Regia di Roberto Faenza vedi scheda film
Olga (Buy) è una quarantenne con un lavoro interessante (fa la traduttrice), vive a Torino in una casa bella e spaziosa e ha due figli che adora. La sua vita si trasforma repentinamente quando il marito (Zingaretti), un ingegnere di successo, la lascia per una donna più giovane. Per Olga è l'inizio di un inabissamento esistenziale che la porterà a degradarsi come donna, come madre e come professionista, alternando il disprezzo di sé con sussulti d'orgoglio e impeti di violenza. Sarà la garbata e discreta presenza amorevole di un vicino di casa che fa il musicista (Bregovic) a restituirle dignità.
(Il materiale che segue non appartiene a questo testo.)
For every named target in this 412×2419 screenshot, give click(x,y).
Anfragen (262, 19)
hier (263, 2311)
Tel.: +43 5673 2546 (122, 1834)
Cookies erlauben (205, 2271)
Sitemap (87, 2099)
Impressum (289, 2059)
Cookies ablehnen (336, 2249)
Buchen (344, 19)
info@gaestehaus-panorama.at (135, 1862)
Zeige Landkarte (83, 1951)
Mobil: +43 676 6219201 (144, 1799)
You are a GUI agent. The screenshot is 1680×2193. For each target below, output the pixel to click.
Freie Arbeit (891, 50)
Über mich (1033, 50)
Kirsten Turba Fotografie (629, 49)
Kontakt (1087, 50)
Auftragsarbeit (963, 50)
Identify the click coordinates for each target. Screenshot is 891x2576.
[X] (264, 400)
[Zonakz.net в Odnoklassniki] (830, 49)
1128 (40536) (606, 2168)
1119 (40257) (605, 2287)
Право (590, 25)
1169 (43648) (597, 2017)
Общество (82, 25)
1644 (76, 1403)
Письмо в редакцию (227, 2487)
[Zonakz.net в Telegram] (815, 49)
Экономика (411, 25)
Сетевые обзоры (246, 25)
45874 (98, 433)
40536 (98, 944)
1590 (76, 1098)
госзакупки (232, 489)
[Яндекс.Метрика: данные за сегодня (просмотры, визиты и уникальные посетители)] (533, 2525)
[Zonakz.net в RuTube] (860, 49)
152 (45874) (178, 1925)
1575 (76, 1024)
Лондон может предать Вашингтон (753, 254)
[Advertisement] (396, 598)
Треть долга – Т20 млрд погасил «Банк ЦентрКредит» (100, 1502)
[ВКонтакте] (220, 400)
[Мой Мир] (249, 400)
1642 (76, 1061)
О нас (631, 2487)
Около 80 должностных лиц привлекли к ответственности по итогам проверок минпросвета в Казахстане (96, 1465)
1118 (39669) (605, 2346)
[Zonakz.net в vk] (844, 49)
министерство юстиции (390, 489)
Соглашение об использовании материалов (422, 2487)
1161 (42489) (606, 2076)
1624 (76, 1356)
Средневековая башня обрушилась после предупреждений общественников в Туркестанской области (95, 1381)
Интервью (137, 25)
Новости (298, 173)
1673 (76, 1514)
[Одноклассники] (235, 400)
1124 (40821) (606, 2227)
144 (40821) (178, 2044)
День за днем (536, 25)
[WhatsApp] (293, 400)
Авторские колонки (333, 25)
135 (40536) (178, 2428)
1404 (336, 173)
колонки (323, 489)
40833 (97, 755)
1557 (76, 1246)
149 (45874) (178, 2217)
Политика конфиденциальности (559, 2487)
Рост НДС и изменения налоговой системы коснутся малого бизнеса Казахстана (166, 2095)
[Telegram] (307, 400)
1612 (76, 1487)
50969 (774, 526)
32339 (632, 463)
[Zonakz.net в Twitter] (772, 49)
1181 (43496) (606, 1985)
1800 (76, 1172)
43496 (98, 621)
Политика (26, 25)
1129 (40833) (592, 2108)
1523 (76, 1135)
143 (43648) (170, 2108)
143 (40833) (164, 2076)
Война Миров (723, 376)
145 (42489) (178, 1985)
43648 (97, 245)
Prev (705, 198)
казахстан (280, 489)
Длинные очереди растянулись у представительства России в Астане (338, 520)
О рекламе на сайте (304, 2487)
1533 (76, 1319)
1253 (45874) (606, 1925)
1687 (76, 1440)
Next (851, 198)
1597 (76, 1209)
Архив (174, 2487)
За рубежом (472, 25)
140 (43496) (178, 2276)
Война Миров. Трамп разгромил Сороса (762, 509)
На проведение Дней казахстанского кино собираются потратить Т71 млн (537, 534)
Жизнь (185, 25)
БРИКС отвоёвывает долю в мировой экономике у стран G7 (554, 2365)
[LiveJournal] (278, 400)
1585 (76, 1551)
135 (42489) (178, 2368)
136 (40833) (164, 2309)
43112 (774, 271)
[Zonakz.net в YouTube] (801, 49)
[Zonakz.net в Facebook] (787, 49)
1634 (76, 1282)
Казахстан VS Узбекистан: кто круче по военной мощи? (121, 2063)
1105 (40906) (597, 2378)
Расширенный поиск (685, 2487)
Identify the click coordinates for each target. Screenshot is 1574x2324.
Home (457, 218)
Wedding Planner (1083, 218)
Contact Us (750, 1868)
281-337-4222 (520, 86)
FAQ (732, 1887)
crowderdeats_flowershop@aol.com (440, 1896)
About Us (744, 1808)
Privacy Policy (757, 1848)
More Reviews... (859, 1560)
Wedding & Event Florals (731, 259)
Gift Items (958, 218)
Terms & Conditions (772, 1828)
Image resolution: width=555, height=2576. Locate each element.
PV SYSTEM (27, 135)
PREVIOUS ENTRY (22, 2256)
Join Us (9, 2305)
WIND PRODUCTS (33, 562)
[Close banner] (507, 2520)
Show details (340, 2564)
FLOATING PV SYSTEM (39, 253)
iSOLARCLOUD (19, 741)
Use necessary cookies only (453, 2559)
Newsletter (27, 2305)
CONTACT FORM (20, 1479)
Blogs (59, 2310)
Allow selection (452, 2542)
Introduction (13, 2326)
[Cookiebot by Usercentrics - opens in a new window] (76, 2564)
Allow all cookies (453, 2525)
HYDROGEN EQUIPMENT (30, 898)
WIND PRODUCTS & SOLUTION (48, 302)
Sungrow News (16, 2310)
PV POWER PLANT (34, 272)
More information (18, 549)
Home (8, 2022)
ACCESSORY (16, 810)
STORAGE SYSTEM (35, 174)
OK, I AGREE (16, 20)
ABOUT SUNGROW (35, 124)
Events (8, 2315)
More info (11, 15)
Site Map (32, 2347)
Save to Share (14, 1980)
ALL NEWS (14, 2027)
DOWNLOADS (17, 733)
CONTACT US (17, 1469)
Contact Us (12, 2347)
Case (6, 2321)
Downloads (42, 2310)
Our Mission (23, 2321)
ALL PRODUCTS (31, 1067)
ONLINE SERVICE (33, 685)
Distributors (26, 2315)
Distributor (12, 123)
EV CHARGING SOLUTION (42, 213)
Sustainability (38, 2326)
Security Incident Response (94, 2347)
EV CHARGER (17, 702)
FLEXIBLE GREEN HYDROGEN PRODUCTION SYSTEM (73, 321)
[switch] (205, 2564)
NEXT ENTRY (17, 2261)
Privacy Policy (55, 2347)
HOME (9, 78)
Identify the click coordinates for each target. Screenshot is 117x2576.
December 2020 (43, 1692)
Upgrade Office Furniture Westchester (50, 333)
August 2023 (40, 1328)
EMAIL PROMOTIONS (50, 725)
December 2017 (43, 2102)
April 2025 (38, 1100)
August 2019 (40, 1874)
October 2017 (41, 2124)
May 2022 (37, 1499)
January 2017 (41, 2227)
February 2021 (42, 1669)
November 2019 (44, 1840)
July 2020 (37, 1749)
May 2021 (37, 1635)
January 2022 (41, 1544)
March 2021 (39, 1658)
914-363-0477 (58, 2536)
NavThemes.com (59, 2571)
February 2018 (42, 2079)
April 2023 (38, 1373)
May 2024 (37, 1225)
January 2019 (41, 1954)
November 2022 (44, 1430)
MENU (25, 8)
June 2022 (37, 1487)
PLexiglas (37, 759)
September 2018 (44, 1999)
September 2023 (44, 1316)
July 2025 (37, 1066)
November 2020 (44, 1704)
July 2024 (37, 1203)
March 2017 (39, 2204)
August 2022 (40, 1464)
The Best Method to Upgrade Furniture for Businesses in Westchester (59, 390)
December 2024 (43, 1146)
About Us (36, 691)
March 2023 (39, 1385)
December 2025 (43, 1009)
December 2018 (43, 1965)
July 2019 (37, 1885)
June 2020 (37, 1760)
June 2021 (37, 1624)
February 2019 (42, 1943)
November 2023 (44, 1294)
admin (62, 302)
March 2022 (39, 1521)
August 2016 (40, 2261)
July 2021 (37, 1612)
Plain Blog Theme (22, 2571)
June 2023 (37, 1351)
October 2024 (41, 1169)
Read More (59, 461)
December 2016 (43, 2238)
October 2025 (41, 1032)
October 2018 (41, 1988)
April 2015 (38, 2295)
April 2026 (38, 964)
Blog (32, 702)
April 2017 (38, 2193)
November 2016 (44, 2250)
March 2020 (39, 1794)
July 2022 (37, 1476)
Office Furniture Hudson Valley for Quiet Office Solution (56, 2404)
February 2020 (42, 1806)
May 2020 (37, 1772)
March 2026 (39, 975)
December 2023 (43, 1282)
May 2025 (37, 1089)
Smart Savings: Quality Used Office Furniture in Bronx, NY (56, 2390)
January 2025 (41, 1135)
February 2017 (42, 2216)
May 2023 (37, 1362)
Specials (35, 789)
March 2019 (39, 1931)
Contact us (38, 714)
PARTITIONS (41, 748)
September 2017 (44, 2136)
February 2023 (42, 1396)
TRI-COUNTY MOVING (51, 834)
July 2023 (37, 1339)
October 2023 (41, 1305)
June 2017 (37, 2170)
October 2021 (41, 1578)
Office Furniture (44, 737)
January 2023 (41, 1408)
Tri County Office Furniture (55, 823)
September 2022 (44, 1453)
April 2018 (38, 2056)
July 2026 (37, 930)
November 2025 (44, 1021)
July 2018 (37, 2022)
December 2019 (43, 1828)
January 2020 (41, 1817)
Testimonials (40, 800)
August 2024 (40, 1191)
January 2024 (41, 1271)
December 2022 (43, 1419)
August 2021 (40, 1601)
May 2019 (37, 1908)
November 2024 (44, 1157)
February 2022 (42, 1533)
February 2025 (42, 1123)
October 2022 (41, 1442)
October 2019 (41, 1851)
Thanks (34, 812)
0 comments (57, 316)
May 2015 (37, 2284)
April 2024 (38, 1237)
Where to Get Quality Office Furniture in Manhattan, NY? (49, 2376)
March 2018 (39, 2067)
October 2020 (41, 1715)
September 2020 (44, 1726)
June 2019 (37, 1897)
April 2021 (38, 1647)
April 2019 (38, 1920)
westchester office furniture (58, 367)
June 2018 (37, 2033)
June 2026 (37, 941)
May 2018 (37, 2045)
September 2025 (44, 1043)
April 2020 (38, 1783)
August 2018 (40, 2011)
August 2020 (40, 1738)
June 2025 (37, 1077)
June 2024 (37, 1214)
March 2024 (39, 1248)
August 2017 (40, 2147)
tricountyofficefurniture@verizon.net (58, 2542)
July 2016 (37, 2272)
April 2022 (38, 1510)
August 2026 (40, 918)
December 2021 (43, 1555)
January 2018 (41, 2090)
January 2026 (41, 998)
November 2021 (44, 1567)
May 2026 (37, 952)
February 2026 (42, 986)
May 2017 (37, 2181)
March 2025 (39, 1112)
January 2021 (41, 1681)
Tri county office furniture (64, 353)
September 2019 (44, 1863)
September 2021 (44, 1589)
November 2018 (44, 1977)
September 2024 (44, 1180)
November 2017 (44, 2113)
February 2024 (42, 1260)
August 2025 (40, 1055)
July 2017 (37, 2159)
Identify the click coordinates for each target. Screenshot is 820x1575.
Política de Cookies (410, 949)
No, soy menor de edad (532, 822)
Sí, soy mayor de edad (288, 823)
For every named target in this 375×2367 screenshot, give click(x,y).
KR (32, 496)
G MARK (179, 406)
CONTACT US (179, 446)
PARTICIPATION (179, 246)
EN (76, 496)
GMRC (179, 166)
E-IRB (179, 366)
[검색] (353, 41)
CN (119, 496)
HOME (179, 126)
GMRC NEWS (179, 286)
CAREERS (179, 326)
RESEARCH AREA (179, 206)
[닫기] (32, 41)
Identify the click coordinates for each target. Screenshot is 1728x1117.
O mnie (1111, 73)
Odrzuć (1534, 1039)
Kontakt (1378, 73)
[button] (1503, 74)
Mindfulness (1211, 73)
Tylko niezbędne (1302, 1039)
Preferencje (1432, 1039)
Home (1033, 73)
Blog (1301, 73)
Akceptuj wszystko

Film controverso, che poggia quasi per intero sulle spalle di una Magherita Buy di bravura impressionante, I giorni dell'abbandono - tratto da Elena Ferrante (uno pseudonimo sotto il quale nessuno sa chi si nasconda) - parte bene puntando su una fenomenologia della quotidianità dei rapporti amorosi che si perde però rispetto alle premesse. Reso troppo esplicito dalla figura dell'alter-ego della protagonista (una clochard che vive nella stessa zona di Olga), puntellato da tutte le varianti possibili sulla discesa agli inferi della protagonista (la scena in cui ingaggia una lotta grottesca con un ramarro entrato in casa è una virata di stile eccessiva), il film di Faenza sposa un punto di vista "biologico" sulla fenomenologia del rapporto di coppia ("amerai i miei bambini?", domanda Olga al musicista, nell'inconscia speranza di trovare un sostituto alla figura paterna) che manda in cortocircuito le didascalie poetiche di alcune scene (l'incontro a distanza di tempo col marito) con l'esplicitazione parossistica del racconto.
A martoriare le orecchie dello spettatore interviene, sui titoli di coda, una canzone di Carmen Consoli.